Concurrent Kineret and TNF antagonist treatment: Concurrent administration of Kineret and etanercept has been associated with an increased risk of serious infections and neutropenia compared to etanercept alone in RA patients. This treatment combination has not demonstrated increased clinical benefit. The concurrent administration of Kineret and etanercept or other TNF antagonists is not recommended. This medicinal product contains less than 1 mmol sodium (23 mg) per 100 mg dose, i.e. essentially ‘sodium-free’.

Very common: Injection site reaction (usually mild or moderate and more common at the beginning of treatment.), Headaches, Severe infections, Neutropenia, Thrombocytopenia and Blood cholesterol increase.

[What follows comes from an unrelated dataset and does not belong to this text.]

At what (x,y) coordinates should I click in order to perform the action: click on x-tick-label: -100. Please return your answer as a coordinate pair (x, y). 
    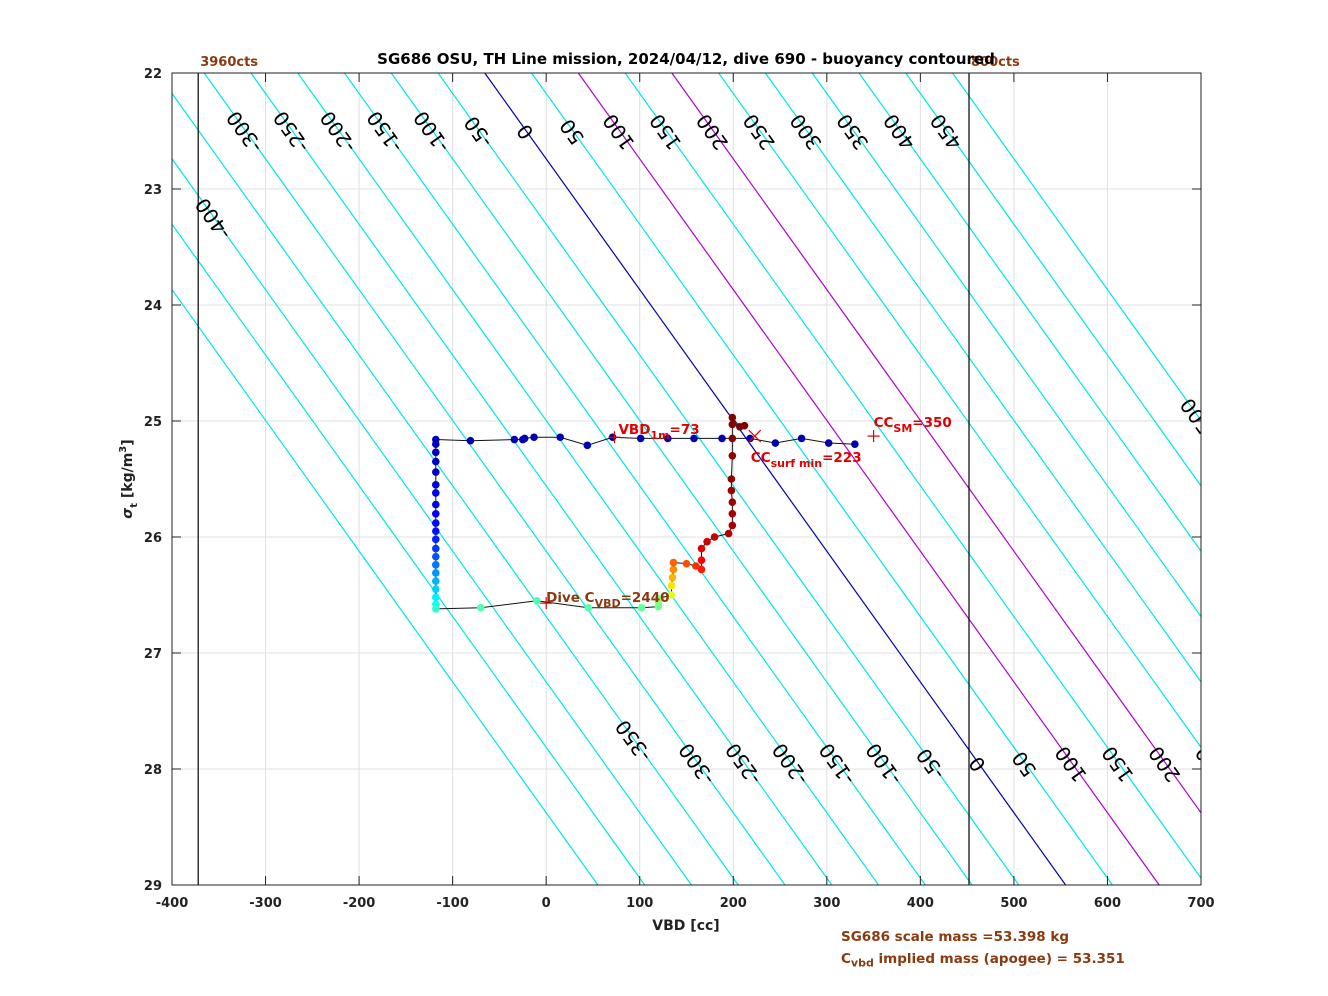
    Looking at the image, I should click on (452, 904).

Side effects requiring special attention by physician: Severe infections, neutropenia, Thrombocytopenia, pneumonia, skin infections.
Severe allergic reactions are not common. However, should any of the following symptoms appear, treatment should be discontinued and medical attention should be sought immediately: Swelling of the face, tongue or throat; problems swallowing or breathing; sudden appearance of rapid pulse or sweating; skin itching or rash.

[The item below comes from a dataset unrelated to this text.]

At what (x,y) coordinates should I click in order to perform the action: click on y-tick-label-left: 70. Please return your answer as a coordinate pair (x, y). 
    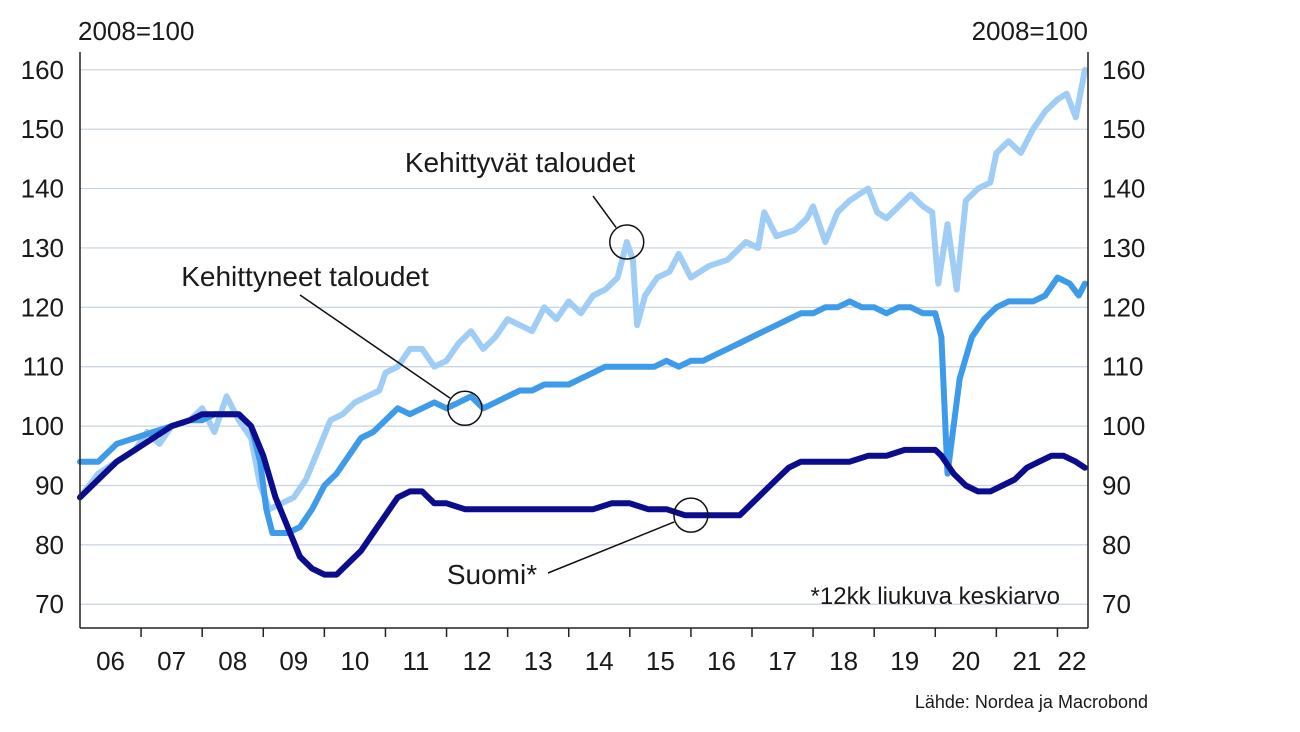
    Looking at the image, I should click on (50, 604).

For full details see prescribing information.

Interactions between Kineret and other medicinal products have not been investigated in formal studies. In clinical trials, interactions between Kineret and other medicinal products (including nonsteroidal anti-inflammatory medicinal products, corticosteroids, and DMARDs) have not been observed.
Concurrent Kineret and TNF antagonist treatment: In a clinical trial with RA patients receiving background methotrexate, patients treated with Kineret and etanercept were observed to have a higher rate of serious infections (7%) and neutropenia than patients treated with etanercept alone and higher than observed in previous trials where Kineret was used alone. Concurrent Kineret and etanercept treatment has not demonstrated increased clinical benefit. The concurrent use of Kineret with etanercept or any other TNF antagonist is not recommended.

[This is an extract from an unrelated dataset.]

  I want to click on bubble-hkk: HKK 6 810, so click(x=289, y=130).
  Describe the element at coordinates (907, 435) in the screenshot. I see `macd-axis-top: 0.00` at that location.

Cytochrome P450 Substrates: The formation of CYP450 enzymes is suppressed by increased levels of cytokines (e.g., IL-1) during chronic inflammation. Thus, it may be expected that for an IL-1 receptor antagonist, such as anakinra, the formation of CYP450 enzymes could be normalized during treatment. This would be clinically relevant for CYP450 substrates with a narrow therapeutic index (e.g. warfarin and phenytoin). Upon start or end of Kineret treatment in patients on these types of medicinal products, it may be relevant to consider therapeutic monitoring of the effect or concentration of these products and the individual dose of the medicinal product may need to be adjusted.
For full details see prescribing information.

There are limited amount of data from the use of anakinra in pregnant women. However, reproductive studies have been conducted with Kineret on rats and rabbits at doses up to 100 times the human RA dose and have revealed no evidence of impaired fertility or harm to the foetus. Kineret is not recommended during pregnancy and in women of childbearing potential not using contraception. It is unknown whether anakinra/metabolites are excreted in human milk. A risk to the newborns/ infants cannot be excluded. Breast-feeding should be discontinued during treatment with Kineret.

No dose-limiting toxicities were observed during clinical trials in RA or CAPS patients. In studies of sepsis, 1015 patients received Kineret at doses up to 2 mg/kg/hour i.v. (~35 times the recommended dose in RA) over a 72 hour treatment period. The adverse event profile from these studies show no overall difference from that seen in the rheumatoid arthritis studies.